Commentant la réponse du ministre de l’Enseignement supérieur, de la Recherche scientifique et de l’Innovation, à une question au sujet du « rehaussement de la qualité de l’enseignement universitaire », posée par le Groupe Haraki à la Chambre des Représentants lors de la séance des questions orales tenue le lundi 05 janvier 2026, la députée parlementaire harakie a affirmé que la réforme de l’enseignement supérieur ne devait pas se limiter aux juridiques, mais requiert l’existence d’une volonté politique collective et la persévérance, tout en veillant à l’adoption de la loi-cadre relative au système d’éducation, de formation et de recherche scientifique comme référentiel fondamental.

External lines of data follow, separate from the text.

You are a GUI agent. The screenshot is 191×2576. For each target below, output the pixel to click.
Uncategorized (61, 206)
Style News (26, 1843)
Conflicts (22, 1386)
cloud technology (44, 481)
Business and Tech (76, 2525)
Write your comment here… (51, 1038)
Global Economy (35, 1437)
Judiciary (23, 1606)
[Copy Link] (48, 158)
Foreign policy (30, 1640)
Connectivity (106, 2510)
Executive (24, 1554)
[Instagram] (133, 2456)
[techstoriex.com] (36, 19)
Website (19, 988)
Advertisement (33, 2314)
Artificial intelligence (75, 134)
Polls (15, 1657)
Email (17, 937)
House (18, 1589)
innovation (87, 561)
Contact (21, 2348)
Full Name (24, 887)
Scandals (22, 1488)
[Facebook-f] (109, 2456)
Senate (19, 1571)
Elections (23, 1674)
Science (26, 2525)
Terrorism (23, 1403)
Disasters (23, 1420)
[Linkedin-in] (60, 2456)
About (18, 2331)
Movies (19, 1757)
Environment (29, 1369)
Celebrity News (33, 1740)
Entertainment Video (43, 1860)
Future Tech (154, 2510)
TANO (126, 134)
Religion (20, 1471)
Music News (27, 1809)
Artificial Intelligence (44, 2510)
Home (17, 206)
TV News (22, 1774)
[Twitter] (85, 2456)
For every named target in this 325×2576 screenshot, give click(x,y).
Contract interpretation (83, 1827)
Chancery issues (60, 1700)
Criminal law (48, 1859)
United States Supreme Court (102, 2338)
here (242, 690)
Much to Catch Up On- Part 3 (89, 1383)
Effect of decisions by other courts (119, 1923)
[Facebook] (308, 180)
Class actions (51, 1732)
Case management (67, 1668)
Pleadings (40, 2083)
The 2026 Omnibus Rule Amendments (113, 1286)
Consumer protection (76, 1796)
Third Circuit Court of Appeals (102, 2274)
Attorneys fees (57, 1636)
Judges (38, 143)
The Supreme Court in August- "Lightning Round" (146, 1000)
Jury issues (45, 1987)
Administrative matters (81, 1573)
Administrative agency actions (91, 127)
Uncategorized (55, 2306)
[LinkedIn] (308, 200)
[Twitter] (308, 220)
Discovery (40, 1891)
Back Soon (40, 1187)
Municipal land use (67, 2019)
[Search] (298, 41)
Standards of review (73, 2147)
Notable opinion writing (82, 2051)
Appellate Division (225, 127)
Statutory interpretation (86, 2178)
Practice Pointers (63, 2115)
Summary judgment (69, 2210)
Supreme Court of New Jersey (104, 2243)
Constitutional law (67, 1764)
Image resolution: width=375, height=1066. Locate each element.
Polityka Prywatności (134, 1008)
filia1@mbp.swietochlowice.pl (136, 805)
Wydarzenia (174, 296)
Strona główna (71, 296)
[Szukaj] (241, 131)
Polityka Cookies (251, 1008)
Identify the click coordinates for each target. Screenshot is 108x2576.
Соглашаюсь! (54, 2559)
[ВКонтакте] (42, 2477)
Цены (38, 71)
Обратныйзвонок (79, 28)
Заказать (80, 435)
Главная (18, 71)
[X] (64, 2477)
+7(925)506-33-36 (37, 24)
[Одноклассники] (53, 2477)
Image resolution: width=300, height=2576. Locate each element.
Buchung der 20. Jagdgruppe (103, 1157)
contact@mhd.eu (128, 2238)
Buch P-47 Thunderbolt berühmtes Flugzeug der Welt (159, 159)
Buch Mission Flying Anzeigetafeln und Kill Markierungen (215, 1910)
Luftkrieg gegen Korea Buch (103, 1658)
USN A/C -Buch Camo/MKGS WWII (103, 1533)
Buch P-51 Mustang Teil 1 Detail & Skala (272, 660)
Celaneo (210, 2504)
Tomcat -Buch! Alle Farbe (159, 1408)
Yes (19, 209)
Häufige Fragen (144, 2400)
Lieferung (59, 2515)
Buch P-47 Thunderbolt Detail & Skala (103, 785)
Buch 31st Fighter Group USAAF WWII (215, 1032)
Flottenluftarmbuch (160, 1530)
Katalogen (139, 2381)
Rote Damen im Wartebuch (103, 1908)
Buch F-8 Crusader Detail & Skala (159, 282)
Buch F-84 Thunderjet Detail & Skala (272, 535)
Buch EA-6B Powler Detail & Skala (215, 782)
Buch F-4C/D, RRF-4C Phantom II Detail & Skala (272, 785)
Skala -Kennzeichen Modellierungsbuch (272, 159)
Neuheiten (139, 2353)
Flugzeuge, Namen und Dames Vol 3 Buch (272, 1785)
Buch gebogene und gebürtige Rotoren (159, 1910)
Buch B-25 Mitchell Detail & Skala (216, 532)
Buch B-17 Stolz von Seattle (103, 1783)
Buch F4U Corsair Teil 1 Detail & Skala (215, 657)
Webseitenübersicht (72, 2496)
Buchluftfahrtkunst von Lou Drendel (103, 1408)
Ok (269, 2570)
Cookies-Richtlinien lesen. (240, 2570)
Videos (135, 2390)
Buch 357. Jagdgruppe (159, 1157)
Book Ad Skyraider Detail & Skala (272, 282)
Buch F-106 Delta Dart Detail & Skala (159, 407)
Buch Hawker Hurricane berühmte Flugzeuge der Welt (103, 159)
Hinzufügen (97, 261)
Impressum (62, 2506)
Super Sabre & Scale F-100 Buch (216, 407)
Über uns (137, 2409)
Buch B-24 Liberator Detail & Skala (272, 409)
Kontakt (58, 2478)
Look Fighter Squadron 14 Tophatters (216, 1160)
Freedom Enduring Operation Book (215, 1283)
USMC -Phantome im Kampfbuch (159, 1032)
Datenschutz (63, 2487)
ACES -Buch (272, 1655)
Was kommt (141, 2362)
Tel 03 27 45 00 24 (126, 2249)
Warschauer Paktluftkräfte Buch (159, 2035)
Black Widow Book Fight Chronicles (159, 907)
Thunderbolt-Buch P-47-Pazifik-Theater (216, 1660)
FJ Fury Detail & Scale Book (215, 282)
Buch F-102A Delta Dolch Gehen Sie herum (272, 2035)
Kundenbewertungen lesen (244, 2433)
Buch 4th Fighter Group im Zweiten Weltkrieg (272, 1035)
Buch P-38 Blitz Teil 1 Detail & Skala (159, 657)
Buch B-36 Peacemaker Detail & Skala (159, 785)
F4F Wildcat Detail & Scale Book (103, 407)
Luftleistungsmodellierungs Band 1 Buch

A cet égard, Mme kachouti a mis en lumière les contraintes auxquelles fait face la Faculté pluridisciplinaires de Nador, notant que, malgré sa contribution à l’élargissement de l’accès à l’enseignement supérieur, cette faculté souffre d’un déficit d’infrastructures et de ressources humaines, ce qui nuit à la qualité de la formation. Elle a souligné que cette situation requiert davantage d’accompagnement pour passer de la phase du diagnostic des contraintes à la phase de la mise en œuvre des solutions concrètes.